Seven senators at-large were elected: Beatriz Campuzano, Sandra Flores, Jorge Hernandez, Sarait Martinez, Craig Parks, Eduardo Rodriguez and Ryan Welch.

As students stood in lines waiting to vote this year, many were surprised. At last year’s election, in which 494 students voted, there were almost no lines at the polls.

Second time voter Stephanie Obad, a sophomore agriculture communications major, and her friend were shocked to see a line in the University Student Union on the last day of voting. She said last year there was no line when she voted.

Although the line was a bit of an inconvenience, Obad said it was worth the wait.
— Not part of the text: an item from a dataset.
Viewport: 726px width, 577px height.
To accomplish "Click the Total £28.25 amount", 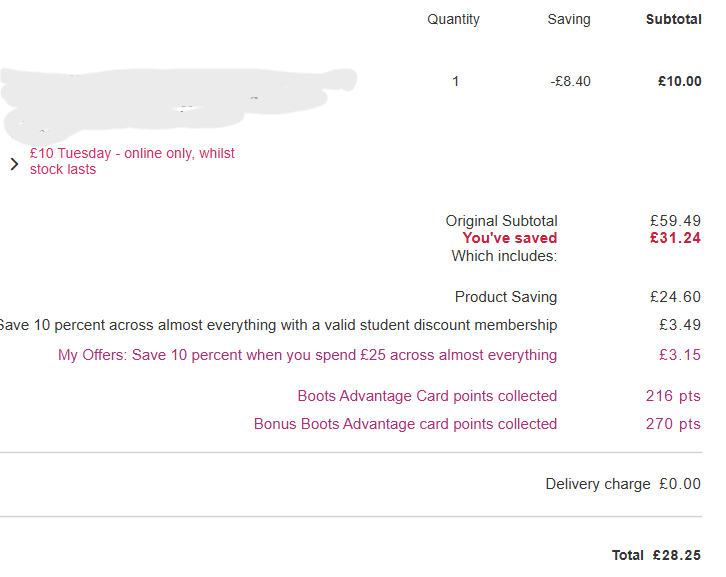I will [x=676, y=555].
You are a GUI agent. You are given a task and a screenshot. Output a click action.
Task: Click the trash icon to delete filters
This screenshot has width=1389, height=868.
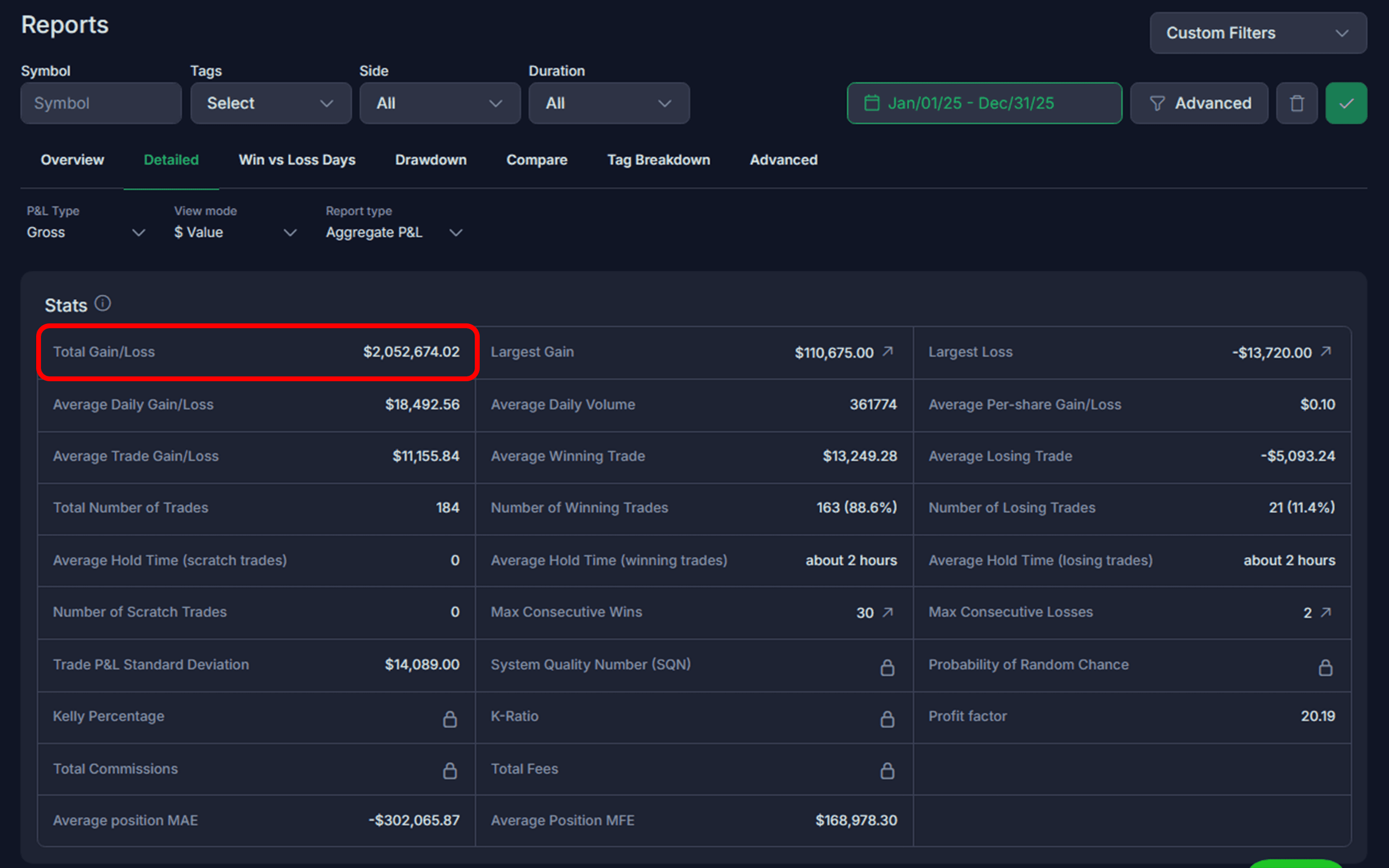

“I think it’s good. It means that more people are voting and getting involved, I just didn’t expect a line,” Obad said.

Like many voters, friends’ names on the ballot were what brought Obad to the polls. She said she went to support them.

As for the IRA fee referendum, Obad was undecided. She admitted it would be nice to not have to pay more, but also saw the advantages to the athletics program if the referendum passed.

Other students were much more decided on their opinion of the referendum.

Becky Sievers, a senior civil engineering major, voted no on the IRA. Besides not participating in sporting activities, she does not want to see more fee increases.

“I don’t use the sports anyway, so getting in free to games doesn’t help me as it does other students,” Sievers said. “Besides, other fees are increasing, and it is just going to hurt even more.”

Kurtis Urien, a junior political science major, agreed that he was just not interested in increasing fees.

One student said he would have voted for the bill, if it were going to benefit women’s sports. Dalitso Ruwe, a sophomore psychology major said he is not willing to pay more to see funding for men’s sports increase.

“If it were in favor of the women’s teams, I would have definitely voted for it,” Ruwe said.

Maria Alcocer, a junior majoring in psychology, was one of the few voting “yes” on the IRA Thursday morning. She would like to see more variety of athletics on campus.

“I think it’s good,” Alcocer said. “We need more money for other sports.”